**Prompt:**
Filter these records by the string "list", copying each line that holds it.

START Study material

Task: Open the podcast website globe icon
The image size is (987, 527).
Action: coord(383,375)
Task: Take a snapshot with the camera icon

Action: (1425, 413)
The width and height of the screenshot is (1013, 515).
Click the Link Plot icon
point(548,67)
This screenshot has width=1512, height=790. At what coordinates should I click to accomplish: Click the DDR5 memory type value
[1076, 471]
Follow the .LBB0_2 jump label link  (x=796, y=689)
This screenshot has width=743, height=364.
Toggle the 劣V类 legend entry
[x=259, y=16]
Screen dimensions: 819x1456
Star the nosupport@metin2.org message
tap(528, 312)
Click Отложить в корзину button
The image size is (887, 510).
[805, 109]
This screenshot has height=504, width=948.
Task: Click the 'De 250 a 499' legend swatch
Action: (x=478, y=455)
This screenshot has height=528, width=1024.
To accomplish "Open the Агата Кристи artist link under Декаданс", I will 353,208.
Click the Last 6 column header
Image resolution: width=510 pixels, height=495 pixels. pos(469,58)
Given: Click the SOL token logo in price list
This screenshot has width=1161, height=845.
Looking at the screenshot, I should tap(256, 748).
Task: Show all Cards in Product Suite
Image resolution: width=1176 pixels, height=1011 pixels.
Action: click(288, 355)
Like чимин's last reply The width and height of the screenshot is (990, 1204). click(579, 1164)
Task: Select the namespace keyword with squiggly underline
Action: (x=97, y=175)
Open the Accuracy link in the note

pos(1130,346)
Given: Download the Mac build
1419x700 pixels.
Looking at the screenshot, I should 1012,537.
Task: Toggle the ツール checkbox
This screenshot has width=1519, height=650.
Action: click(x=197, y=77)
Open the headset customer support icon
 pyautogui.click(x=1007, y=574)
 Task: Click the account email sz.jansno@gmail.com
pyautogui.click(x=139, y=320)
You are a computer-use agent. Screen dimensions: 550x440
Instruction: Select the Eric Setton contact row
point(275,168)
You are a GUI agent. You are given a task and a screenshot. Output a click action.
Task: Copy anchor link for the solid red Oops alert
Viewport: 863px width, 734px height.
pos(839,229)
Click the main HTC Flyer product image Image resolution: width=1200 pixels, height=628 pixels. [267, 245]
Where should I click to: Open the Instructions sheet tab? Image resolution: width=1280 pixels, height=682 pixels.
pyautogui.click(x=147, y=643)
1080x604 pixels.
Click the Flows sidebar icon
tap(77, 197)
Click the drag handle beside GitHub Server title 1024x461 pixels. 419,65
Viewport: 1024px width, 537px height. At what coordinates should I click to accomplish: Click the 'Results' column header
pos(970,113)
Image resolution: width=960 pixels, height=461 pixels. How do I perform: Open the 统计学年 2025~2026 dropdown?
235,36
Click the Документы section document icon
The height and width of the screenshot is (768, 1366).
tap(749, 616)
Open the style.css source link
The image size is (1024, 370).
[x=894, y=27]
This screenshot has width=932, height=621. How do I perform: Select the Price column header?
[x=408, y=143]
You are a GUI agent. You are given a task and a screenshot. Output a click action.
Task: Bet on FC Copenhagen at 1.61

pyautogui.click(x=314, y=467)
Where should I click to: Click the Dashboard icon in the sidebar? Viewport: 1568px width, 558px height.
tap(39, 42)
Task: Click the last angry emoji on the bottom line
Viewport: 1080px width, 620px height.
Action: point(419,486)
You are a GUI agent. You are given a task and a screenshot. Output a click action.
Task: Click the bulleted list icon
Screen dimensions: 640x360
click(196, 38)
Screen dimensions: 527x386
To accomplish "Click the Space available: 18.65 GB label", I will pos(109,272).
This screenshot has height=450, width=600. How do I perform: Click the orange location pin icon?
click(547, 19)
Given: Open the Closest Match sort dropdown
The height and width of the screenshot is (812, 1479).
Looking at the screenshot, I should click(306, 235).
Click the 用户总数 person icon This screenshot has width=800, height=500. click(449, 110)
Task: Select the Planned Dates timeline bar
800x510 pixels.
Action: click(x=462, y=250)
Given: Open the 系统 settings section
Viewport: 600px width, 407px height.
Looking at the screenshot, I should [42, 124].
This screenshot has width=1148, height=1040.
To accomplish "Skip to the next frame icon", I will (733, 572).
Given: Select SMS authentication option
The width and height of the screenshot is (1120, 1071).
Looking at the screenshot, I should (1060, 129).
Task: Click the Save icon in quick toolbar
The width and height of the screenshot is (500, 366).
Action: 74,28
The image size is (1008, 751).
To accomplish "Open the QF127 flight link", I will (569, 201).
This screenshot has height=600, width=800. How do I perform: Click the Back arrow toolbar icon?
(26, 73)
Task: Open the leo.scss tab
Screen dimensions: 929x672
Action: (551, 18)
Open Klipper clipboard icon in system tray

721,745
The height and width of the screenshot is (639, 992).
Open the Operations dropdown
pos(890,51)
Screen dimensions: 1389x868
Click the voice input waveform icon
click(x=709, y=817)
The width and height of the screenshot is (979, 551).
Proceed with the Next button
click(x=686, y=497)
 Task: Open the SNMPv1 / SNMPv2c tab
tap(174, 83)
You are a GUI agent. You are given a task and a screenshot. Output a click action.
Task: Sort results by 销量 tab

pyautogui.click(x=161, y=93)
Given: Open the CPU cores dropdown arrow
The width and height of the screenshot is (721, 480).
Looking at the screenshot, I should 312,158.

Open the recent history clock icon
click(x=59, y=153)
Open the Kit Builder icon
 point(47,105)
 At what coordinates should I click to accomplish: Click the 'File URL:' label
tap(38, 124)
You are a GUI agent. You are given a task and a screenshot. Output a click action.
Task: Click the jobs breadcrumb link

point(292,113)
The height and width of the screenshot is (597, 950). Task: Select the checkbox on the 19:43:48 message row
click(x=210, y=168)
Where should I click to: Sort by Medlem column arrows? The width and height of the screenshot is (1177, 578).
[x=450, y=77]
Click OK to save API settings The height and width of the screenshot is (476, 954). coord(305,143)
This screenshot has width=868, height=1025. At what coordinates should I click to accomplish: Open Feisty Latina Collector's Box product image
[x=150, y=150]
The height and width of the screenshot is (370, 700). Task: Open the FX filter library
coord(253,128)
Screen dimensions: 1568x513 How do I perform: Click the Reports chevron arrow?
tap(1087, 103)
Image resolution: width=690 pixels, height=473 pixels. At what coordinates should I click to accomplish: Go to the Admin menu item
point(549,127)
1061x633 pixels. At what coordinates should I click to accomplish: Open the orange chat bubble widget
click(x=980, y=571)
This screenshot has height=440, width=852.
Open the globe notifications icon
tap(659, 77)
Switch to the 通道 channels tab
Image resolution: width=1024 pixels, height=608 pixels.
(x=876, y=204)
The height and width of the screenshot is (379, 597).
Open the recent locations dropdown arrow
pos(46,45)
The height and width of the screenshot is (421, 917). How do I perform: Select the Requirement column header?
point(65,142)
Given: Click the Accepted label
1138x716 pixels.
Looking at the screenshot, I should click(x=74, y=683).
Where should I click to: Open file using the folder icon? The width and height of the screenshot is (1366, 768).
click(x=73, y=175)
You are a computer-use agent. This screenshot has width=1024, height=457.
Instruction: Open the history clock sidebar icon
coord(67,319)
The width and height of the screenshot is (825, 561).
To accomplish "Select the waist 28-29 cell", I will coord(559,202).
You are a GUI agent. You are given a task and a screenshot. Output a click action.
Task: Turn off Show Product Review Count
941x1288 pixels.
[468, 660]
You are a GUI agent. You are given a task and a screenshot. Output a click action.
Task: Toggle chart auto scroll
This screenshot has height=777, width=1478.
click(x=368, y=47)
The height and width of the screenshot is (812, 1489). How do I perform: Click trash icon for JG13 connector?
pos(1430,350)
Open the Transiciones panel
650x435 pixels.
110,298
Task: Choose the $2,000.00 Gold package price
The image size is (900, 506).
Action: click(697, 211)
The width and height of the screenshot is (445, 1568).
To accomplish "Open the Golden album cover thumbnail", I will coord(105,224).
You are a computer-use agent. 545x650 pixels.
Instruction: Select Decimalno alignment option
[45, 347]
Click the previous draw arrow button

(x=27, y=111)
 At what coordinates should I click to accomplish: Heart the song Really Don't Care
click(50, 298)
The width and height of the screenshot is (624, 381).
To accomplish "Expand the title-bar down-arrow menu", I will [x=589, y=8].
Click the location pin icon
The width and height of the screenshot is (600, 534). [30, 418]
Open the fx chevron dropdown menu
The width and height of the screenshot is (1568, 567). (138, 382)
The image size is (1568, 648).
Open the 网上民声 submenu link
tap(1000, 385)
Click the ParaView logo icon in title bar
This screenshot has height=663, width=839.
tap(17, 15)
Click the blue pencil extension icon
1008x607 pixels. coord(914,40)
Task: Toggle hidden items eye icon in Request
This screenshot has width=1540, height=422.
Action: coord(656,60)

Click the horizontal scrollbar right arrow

END Study material

**Answer box:**
Given: Click the SOL token logo in price list
Task: Click the bulleted list icon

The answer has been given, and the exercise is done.